Jamie Insalaco is the author of, and editor in chief of

Posted on January 25, 2011, in comic book reviews and tagged , , , , , , , , , , , , , , , , , , , , , , , . Bookmark the permalink. 13 Comments.

  1. While I agree to some extent, it is a given that they’re going to do this in comics. Just accept it and move on. Characters don’t stay dead…just like they don’t really age. They change with the times, or at least try to, and they produce countless good stories (along with an equal amount of bad ones) with the same characters that are 50+ years old.

    I thought Johnny’s “death” was a good one. Heroic. I say that even with the obvious ways he could’ve been saved in the story…most notably Franklin Richards could’ve bent reality or whatever to pull him out. But it was a good death. He’ll be back, but that doesn’t take away from it for me. The only people to not come back have been Uncle Ben and Gwen Stacy from Spider-Man. Everyone else has been back or will be back. “Death” is just another plot device to be used these days.

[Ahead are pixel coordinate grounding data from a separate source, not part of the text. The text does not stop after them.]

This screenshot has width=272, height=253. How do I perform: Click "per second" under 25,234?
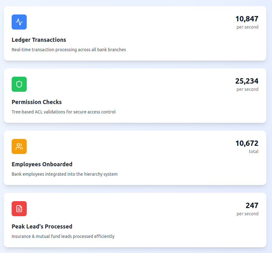248,89
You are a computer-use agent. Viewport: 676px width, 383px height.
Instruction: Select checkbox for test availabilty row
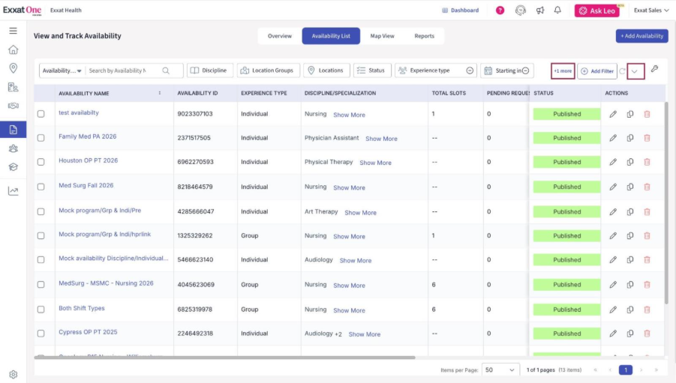(41, 114)

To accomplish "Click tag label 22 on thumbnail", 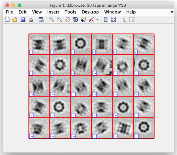I will point(52,115).
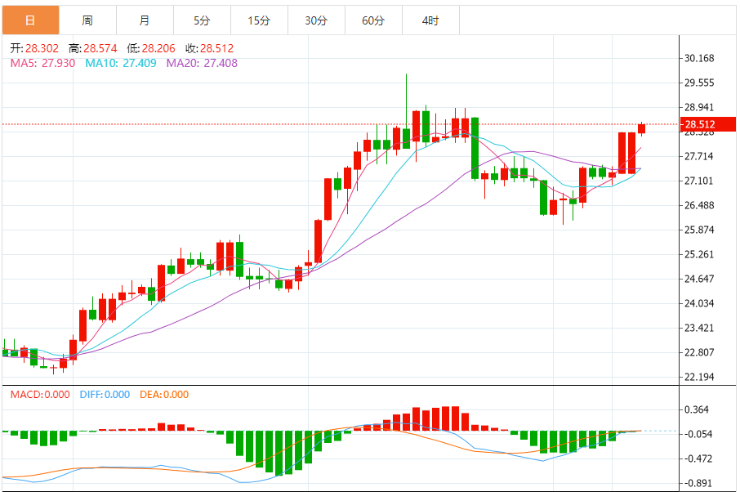The width and height of the screenshot is (740, 492).
Task: Open the 60分 chart tab
Action: [x=373, y=20]
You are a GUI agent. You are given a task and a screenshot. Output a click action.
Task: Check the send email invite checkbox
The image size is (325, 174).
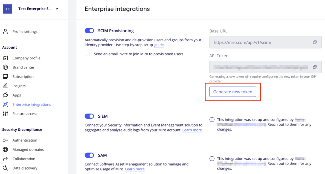tap(88, 54)
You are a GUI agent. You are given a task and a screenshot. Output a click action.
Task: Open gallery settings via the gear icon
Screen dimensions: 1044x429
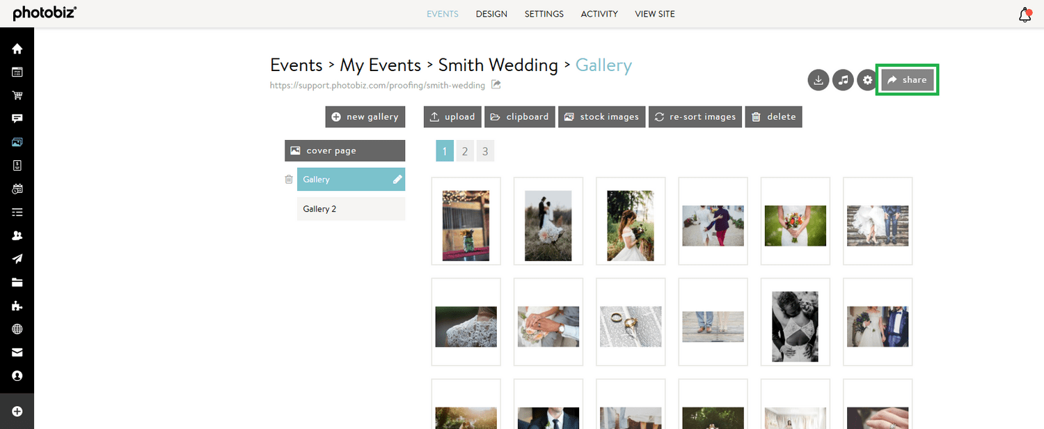[x=867, y=79]
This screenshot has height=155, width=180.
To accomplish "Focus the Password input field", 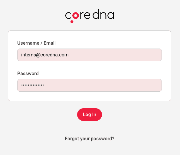I will 90,85.
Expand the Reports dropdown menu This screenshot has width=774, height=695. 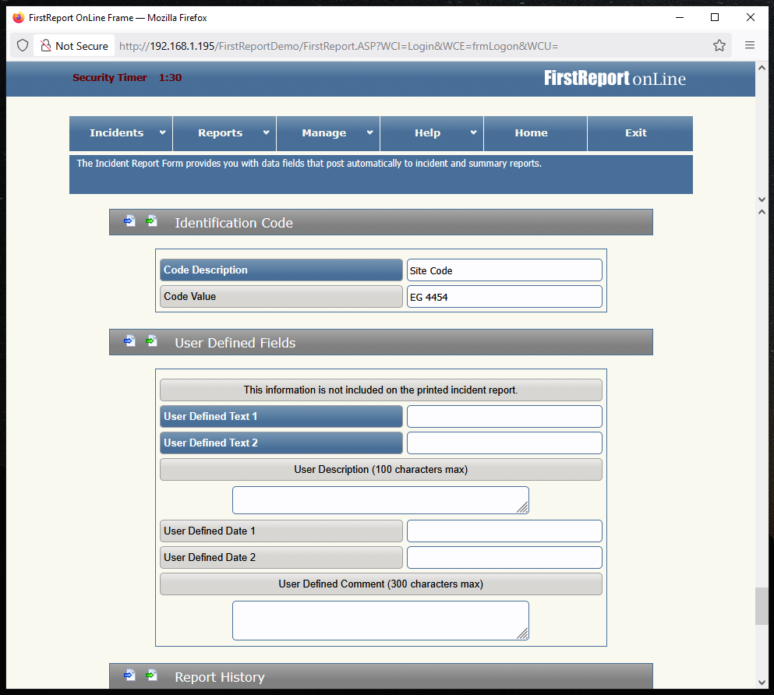click(224, 133)
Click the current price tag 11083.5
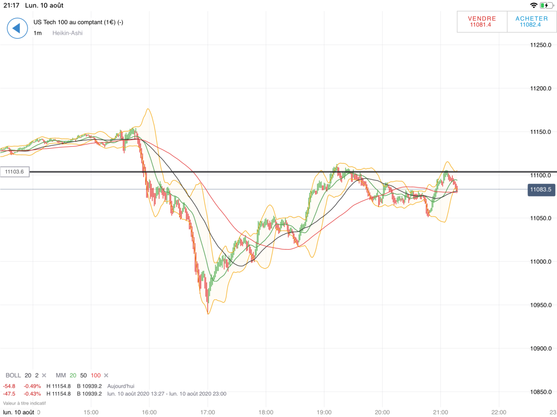The height and width of the screenshot is (417, 557). tap(541, 190)
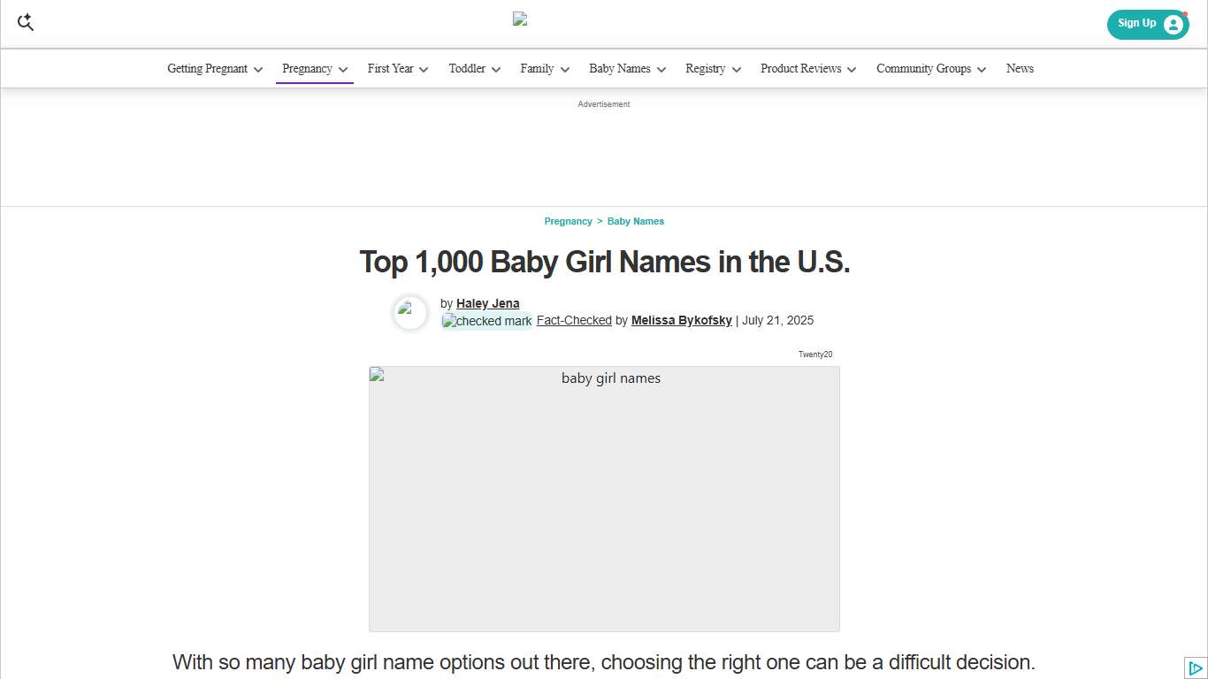Expand the First Year dropdown chevron

click(x=424, y=68)
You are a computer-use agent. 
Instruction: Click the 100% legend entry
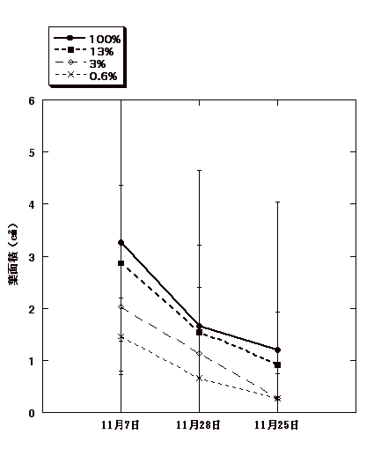tap(87, 39)
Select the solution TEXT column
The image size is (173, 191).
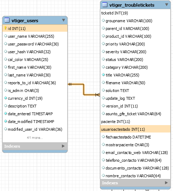tap(135, 91)
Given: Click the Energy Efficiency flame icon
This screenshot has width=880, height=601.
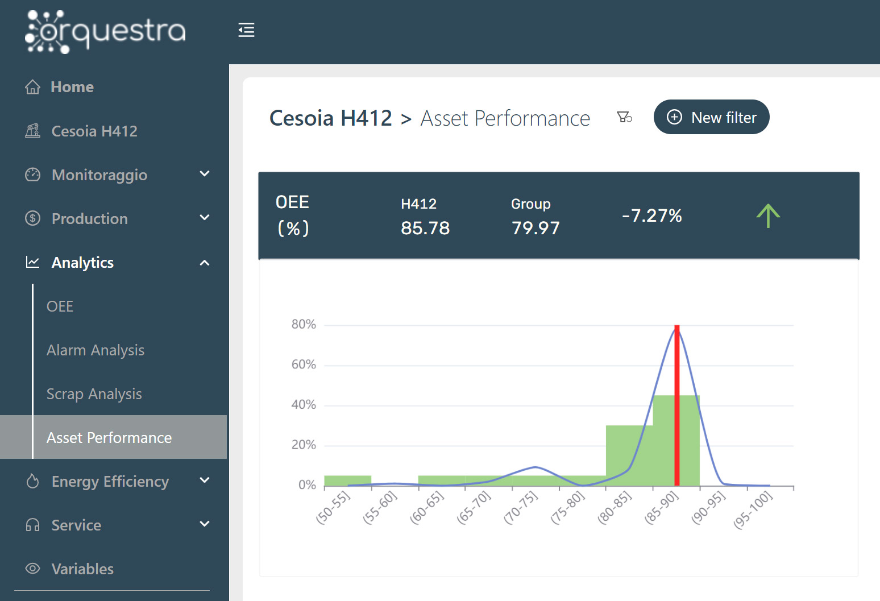Looking at the screenshot, I should 33,481.
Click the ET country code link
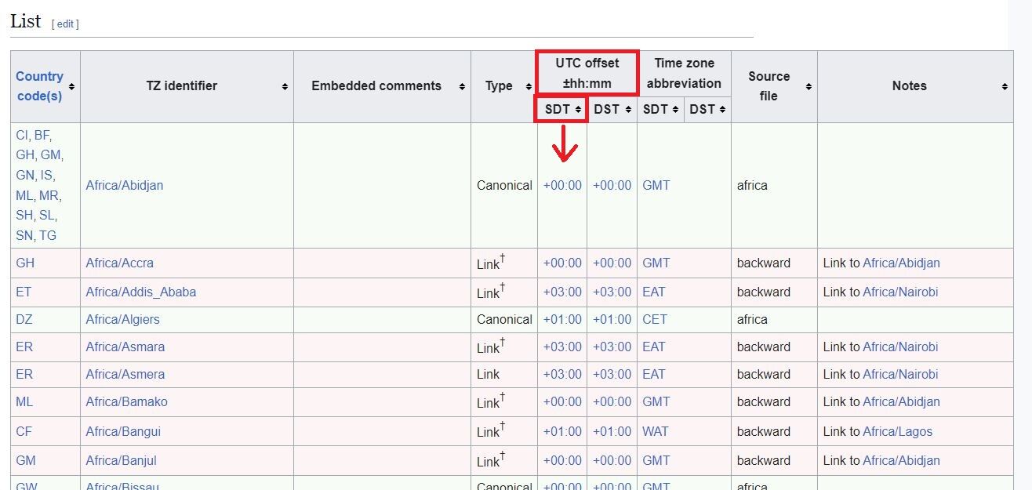 point(24,292)
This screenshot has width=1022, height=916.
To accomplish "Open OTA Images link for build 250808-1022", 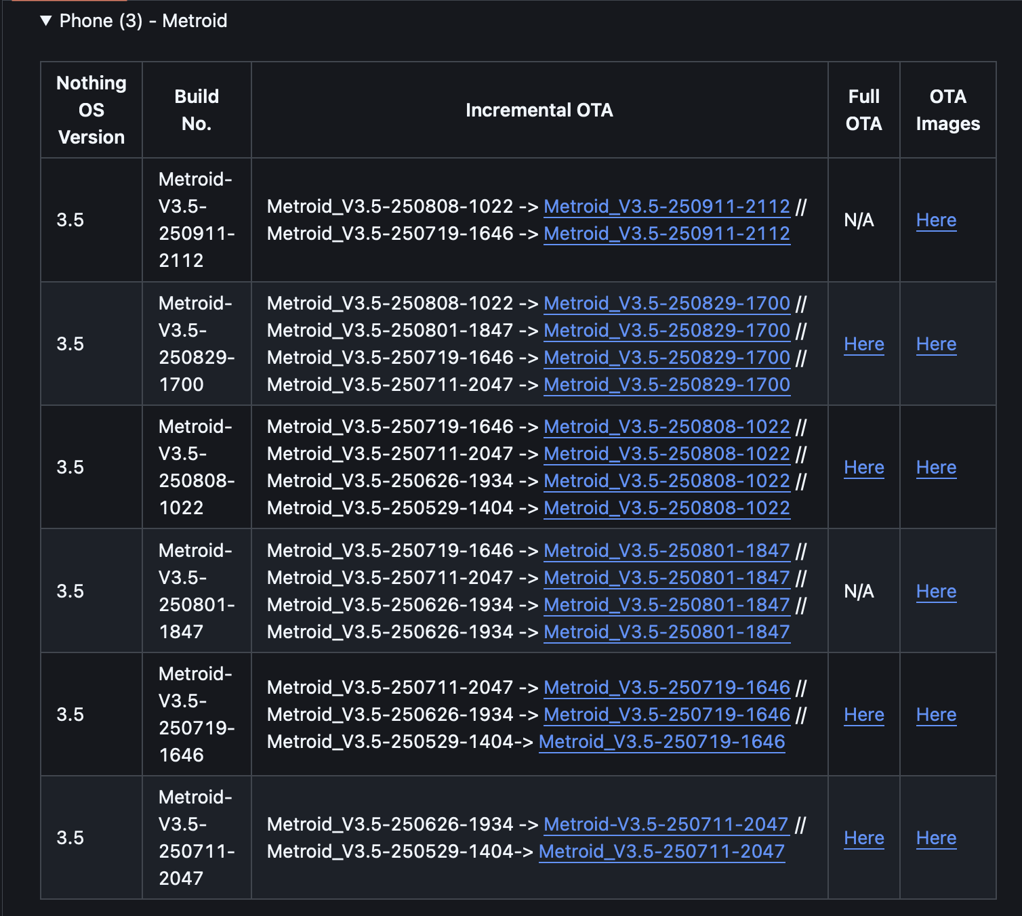I will tap(936, 467).
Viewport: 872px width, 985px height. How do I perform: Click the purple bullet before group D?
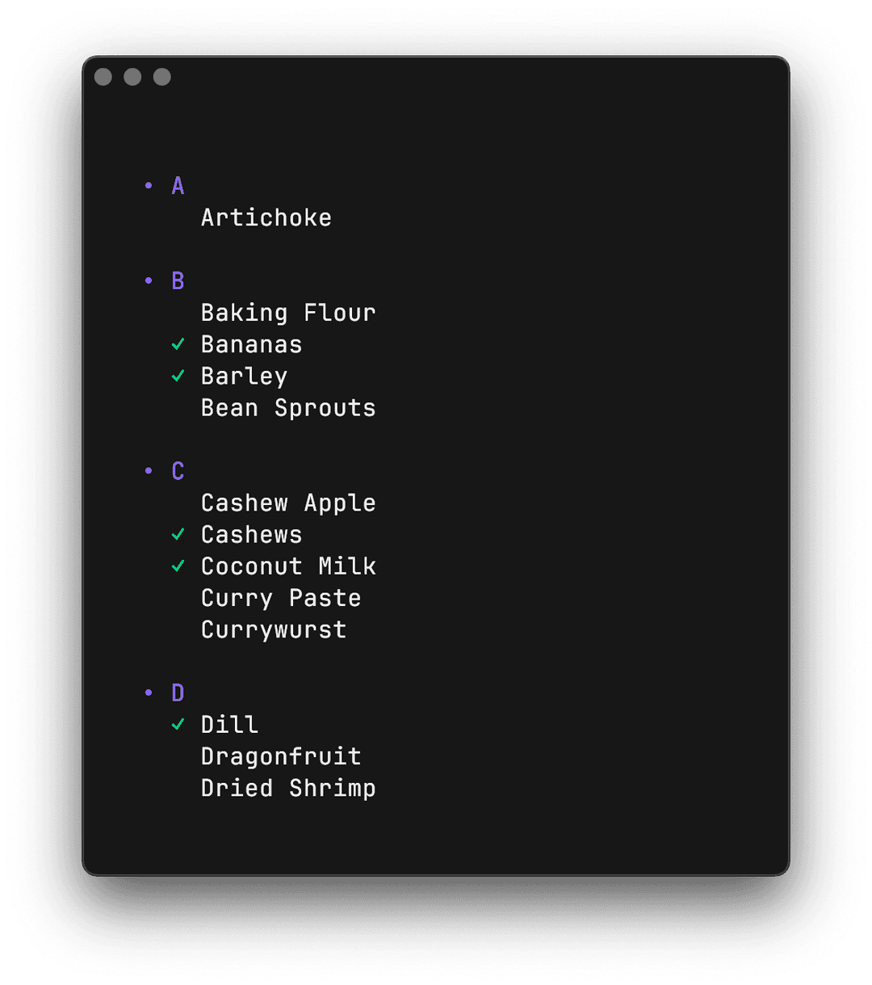tap(149, 693)
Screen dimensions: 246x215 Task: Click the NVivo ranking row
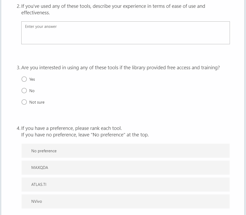pos(125,201)
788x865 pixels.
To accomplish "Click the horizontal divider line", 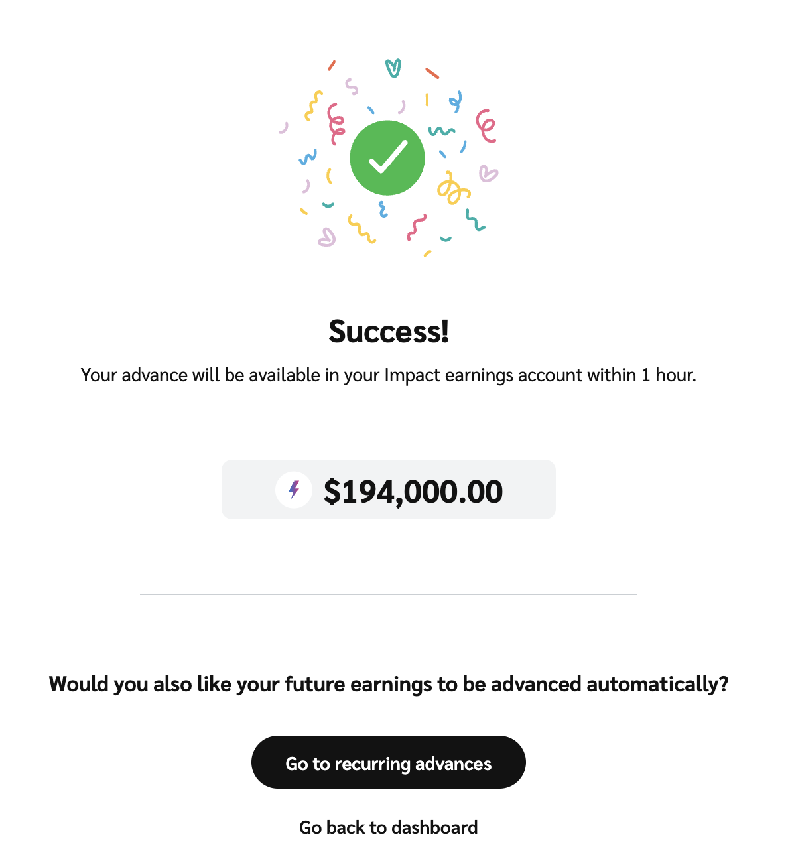I will 388,594.
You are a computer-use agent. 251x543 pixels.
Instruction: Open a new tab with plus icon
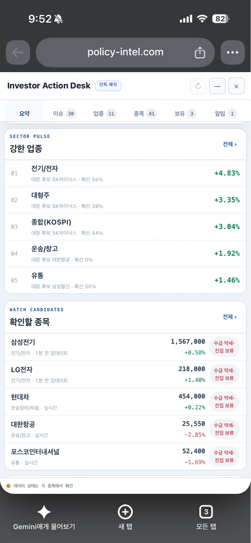125,512
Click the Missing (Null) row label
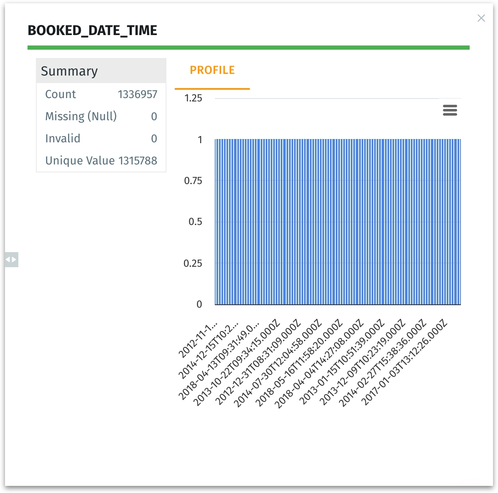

    If anything is going to kill Marvel, it is the return to bagged edition comics, charging $3.99 for the majority of their books, and the number of variant covers/printings. They’re aiming their sights right at the hardcore collectors on these and I’ve always been of the belief that you should cater to those type of people because they’re the ones keeping the titles going during the rough years. Alas, they’ll keep doing it because money is the bottom line, not the story telling. You’ve got to go to the indy titles for the truly innovative stories these days…and they ARE out there, if you look hard enough 🙂

  2. Hi Ryan,

    Thanks for commenting!

    I guess I didn’t mean it was going to ruin Marvel the company, just my own personal experience… although I do tend to stop buying comics that get too silly. But what I AM saying is that if he’s not dead – and I guarantee you that he is not – why pretend he is? Why couldn’t they just say that he’s trapped (which I’m sure is what the explanation will be), and at this time, we don’t have the means to save him, so for now, it’ll be LIKE he’s dead. I think that makes a lot more sense. I agree with you – these sorts of moves are about money, not good story telling.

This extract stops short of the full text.